#### Requirement:
Restate the records that follow. Every word must match.

Stored items
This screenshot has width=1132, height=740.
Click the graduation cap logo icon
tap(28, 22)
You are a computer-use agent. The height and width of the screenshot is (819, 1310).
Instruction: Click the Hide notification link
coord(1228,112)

#### Finished exercise:
This screenshot has width=1132, height=740.
Click the graduation cap logo icon
tap(28, 22)
You are a computer-use agent. The height and width of the screenshot is (819, 1310).
Instruction: Click the Hide notification link
coord(1228,112)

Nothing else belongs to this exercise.